Ces derniers temps, une grève sévie dans le domaine des C.P.E., ces garderies à 7$ ou, comme le souhaitent les travailleuses (le féminin l'emporte haut la main dans cette branche), des centres éducatifs pour enfants en bas âge. Les travailleuses se sont mobilisées pour recevoir un salaire qui prendrait en conséquence leur charge élevée de travail. Elles demandent à ce que leur peine mérite un plus grand salaire. Bref, elles veulent plus de cash parce qu'elles croient le mériter.

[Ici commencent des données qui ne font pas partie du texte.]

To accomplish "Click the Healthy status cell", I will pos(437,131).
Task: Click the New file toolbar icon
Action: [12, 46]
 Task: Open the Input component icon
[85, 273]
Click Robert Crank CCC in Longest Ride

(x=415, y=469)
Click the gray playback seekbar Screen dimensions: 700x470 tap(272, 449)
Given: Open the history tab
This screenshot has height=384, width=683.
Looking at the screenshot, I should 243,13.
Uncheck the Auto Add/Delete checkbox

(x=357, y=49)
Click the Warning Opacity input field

Ca fait à peine... quoi.. trois-quatre ans maximum que le programme existe. Ce fut une mini-révolution, un changement monstre dans le mode de vie québécois. Les deux parents pouvaient dès lors travailler, mener une vie active et productive et avoir des enfants et une jolie famille en même temps. Tout cela sans se ruiner car cela ne leur coûtait que 7$ par enfant alors que le gouvernement en paye 38$ par enfant. Wow, c'est fantastique de voir que le gouvernement paie pour un si bon système... tous sont content, trouvent qu'il s'agit là d'une initiative formidable. Les autres gouvernements du Canada, voire du monde, s'intéressaient à cette innovation québécoise faisant de la province une sociale-démocratie avant-gardiste.
Mais...
Parce qu'il y a un mais,
Les pauvres petites éducatrice trouvaient qu'il ne fallait pas donner la chance au programme de bien se huiler. Faut frapper tout de suite, maintenant!!! Pendant que le programme est encore faible et fragile! Montez nos salaires.. Tout de suite!!!!
C'est foutrement con de faire ça!
pourquoi??
- C'est un bon programme qui est extrêmement utile à toutes les familles.

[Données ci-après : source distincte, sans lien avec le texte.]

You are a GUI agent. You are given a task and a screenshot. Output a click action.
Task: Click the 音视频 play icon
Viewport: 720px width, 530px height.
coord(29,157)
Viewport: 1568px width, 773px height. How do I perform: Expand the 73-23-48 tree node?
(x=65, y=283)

- Cela permet d'intégrer l'enfant à un cercle social en bas âge.
- Cela promeut le Québec face à l'étranger
- Cela conforte le Québec dans sa situation d'État avant-gardiste.
Bref, bravo mesdemoiselles de mettre d'la marde dans le gâteau! Vous risquez de faire tomber un bon programme car vous êtes convaicues que votre peine est plus grosse que votre salaire. Comme tout le monde, quoi! Cela est extrêmement individualiste et c'est ce qui est paradoxal avec le syndicalisme d'aujourd'hui : le but n'est plus d'offrir une protection contre le mauvais patronnage, mais au contraire, il est devenu un puissant moyen de renverser les pouvoirs entre employés et patron. Il n'y a rien de mauvais jusqu'à ce que les limites soient dépassées.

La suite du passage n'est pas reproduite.